++++ Material to process
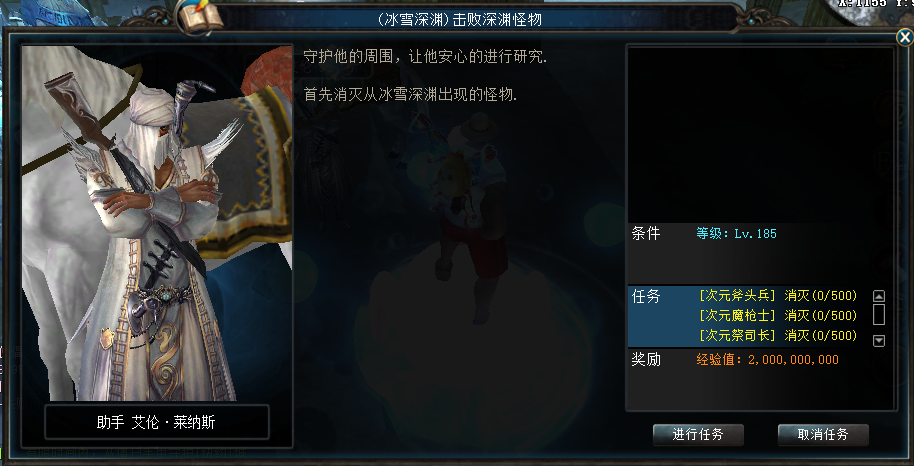Click the 经验值 reward text
Viewport: 914px width, 466px height.
coord(767,360)
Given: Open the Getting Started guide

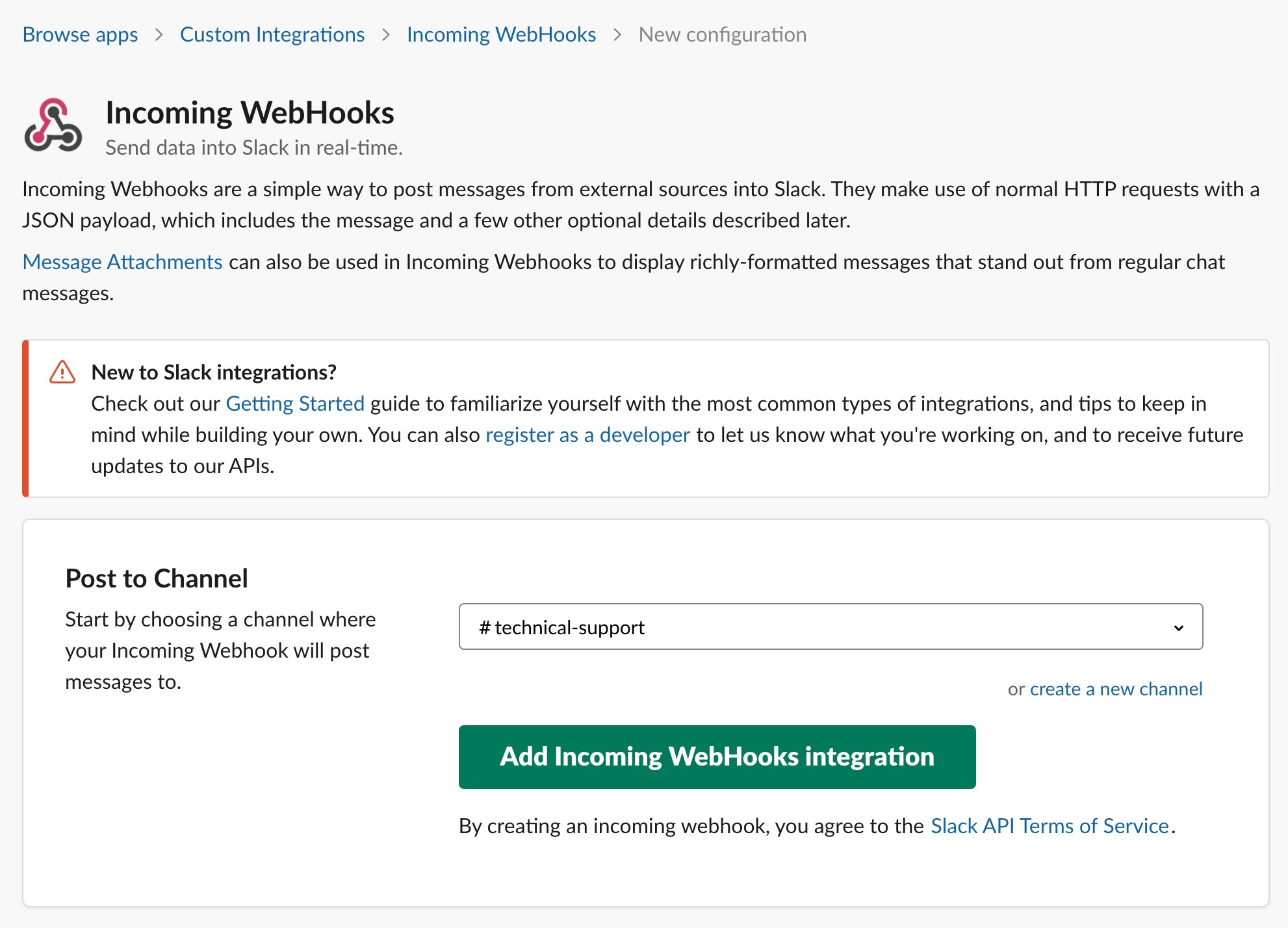Looking at the screenshot, I should tap(294, 403).
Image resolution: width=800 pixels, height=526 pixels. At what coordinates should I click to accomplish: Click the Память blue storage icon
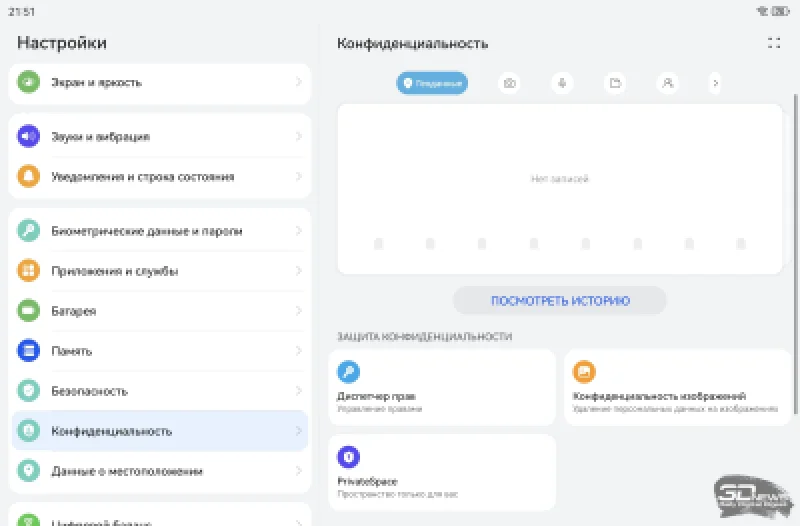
++++++++
Exercise instructions:
Reproduce every line of the listing above word for word, omitting the pictures.

Result of this exercise:
Click the 经验值 reward text
Viewport: 914px width, 466px height.
coord(767,360)
Given: Open the Getting Started guide

Looking at the screenshot, I should tap(294, 403).
Image resolution: width=800 pixels, height=526 pixels. At what coordinates should I click to accomplish: Click the Память blue storage icon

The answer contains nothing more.